Today, there’s a third, more powerful variable: automobile as personal electronic device. Tire-kickers can agonize over the size of the in-dash screen, the number and type of USB ports, Wi-Fi, wireless charging and—if they stray into Mercedes territory—what scent is “atomized” into the cockpit—an option that used to be outsourced to little trees hanging on the gas station cashier’s rack.

Autonomous driving systems and active-safety features tack on a few more levers for dealers to pull in their price machinations—from blind-spot warnings and emergency braking to adaptive cruise control and a fleet of little robots to parallel-park on command.

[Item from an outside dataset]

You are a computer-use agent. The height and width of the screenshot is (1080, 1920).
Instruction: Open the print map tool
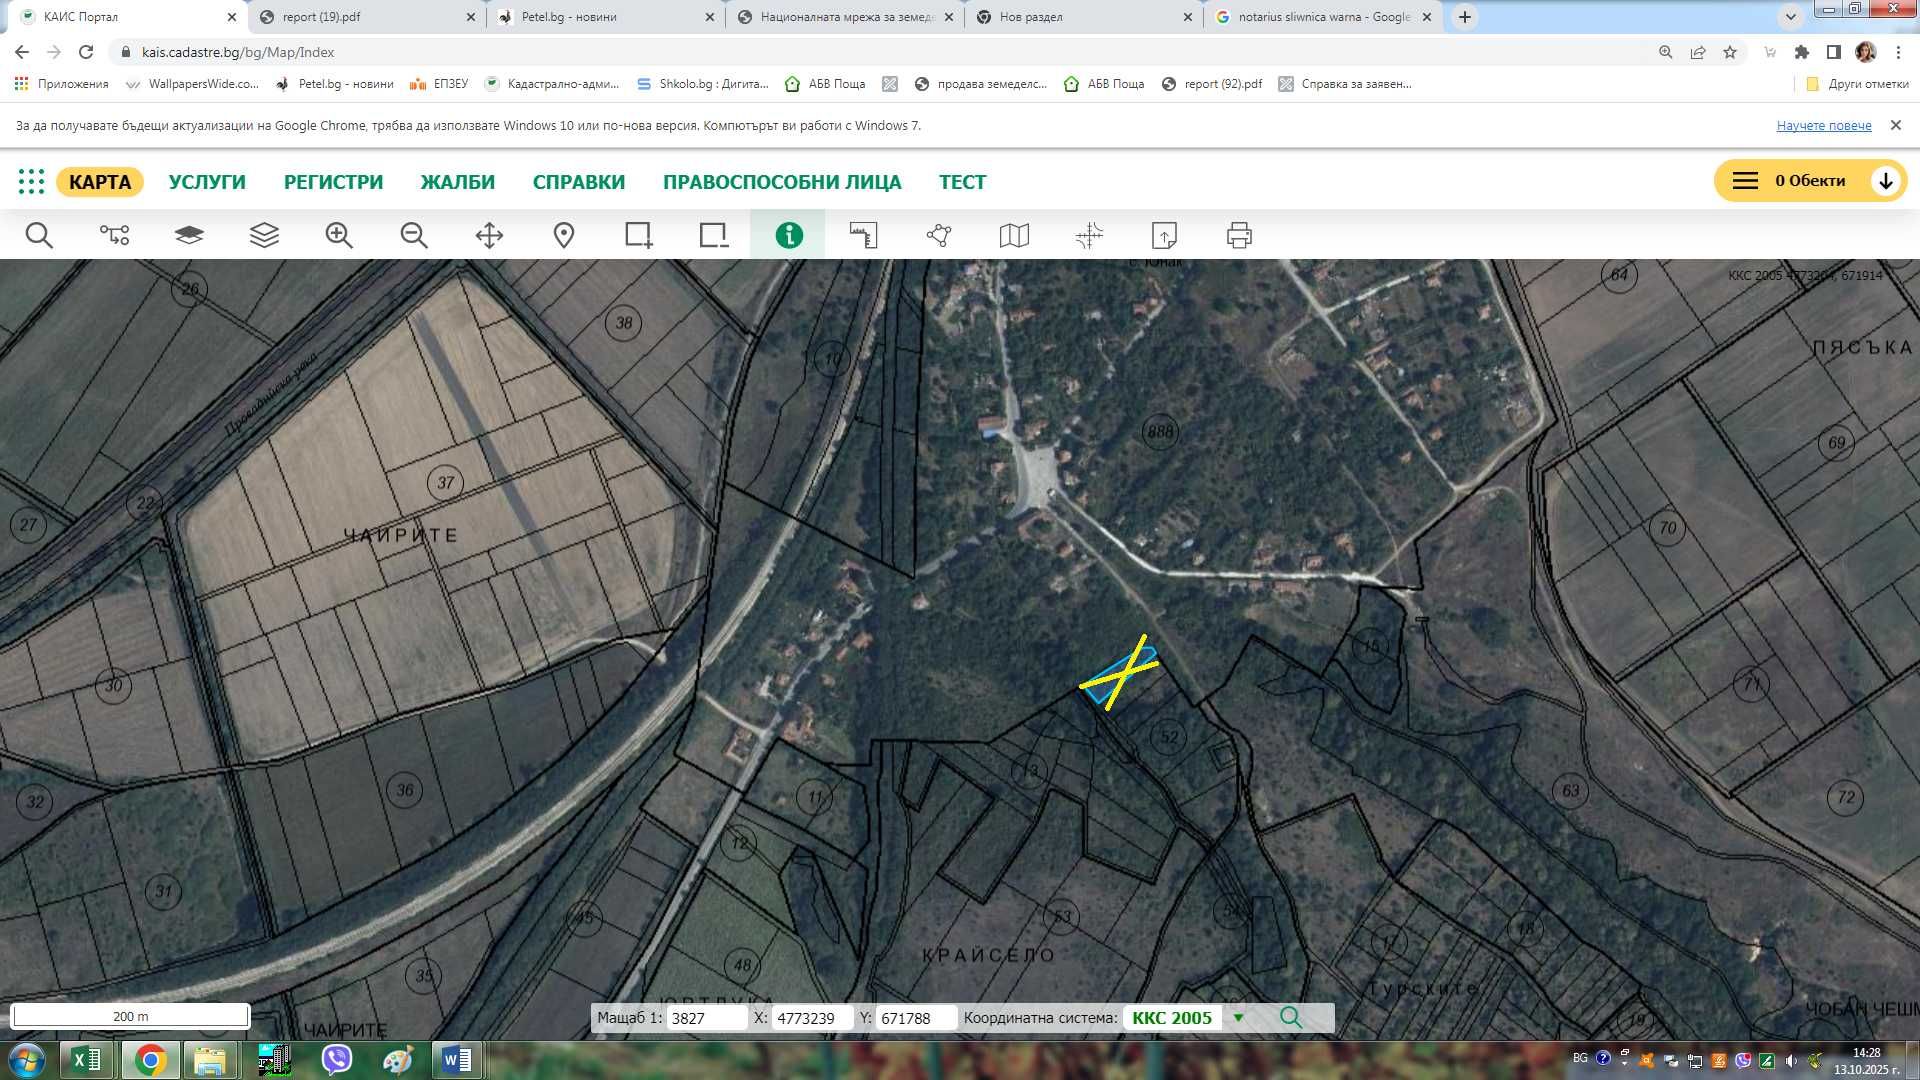1239,236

What’s more, all this gear can be had for a price, part of what carmakers sacrificed when they outsourced huge chunks of their supply chain to third-party parts-makers. In short, a spartan Chevy can be spiffed up as sweetly as an Audi—often with some of the exact same stuff. “It all sort of democratizes itself down into lower lineups,” said Lyman at Truecar. “There’s a certain ubiquity to features and technology in the industry right now.”

Buyers are on to all this parts-sharing, so individual brands have naturally lost some clout. A loaded Mazda, for example, looks pretty appealing, compared with a bare-bones Benz—even though it costs more.

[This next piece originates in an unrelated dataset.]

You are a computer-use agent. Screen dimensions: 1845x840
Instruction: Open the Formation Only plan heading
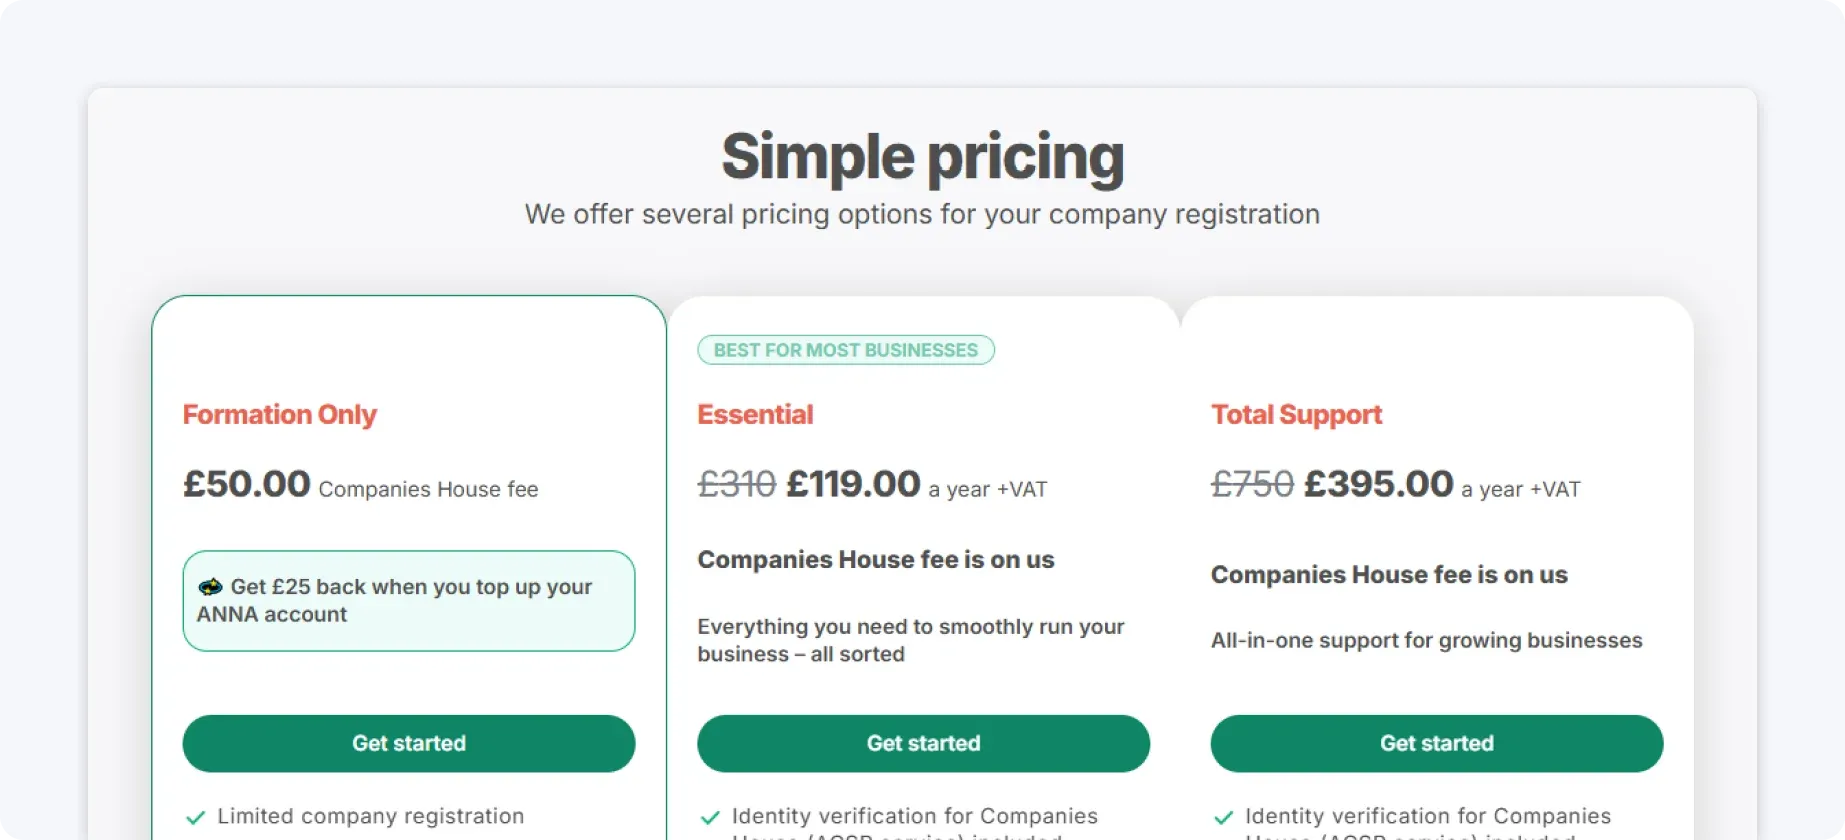tap(279, 414)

Along the way, automakers refined pricing strategies to better grapple with the growing pile of extras and options. A la carte ordering was largely scrapped in favor of a range of vehicles with prescribed packages of goodies—or, in dealer-speak, “trims.” If automakers still packaged vehicles the way they did 30 years ago, “buying a car, let alone comparing one to another, would be a nightmare,” said Ivan Drury, senior manager of data strategy at Edmunds.com.

Trim packages make it far easier to manage a supply chain; assembly lines can simply bang together one of four or five packages, rather than diligently adding individual features like a tailor working up a bespoke suit. “The more build complexity you have, the more you expose yourself to risk-of-quality issues,” said Lyman.

Packages are also handy for grouping customers by willingness to pay. When he shopped for a new Honda CR-V recently, Scott Peterman was happy with the second-cheapest configuration, the so-called EV trim. But he really wanted a power lift-gate and leather seats, which pushed him up the ladder, by $2,400, to the next-highest trim.

“It’s like looking at a restaurant menu—but you can’t order off-menu,” Peterman said. The upside for the consumer: Trim levels make it easier to price-shop among competing dealers. Ultimately, Peterman paid $3,000 less than the sticker price for his car, because he knew exactly what he wanted—and even got a bevy of Pittsburgh dealers to bid on his business via e-mail.

Though, it’s never been easier to blow a year’s salary on a vanilla sedan with a monster engine, once adjusted for inflation, window stickers have stayed remarkably stable, despite all the additional goodies. “Your bang for your buck is so much greater today,” Drury said.

In fact, when income is considered—including both wage gains and stock market winnings—vehicles in the U.S. have actually become slightly more affordable in recent years. Annual disposable income per person in the U.S. passed the average vehicle sticker price in 2006 and has stayed in front. Of course, those are just average figures; that income pile isn’t evenly distributed. Somebody has to buy that $85,000 Dodge.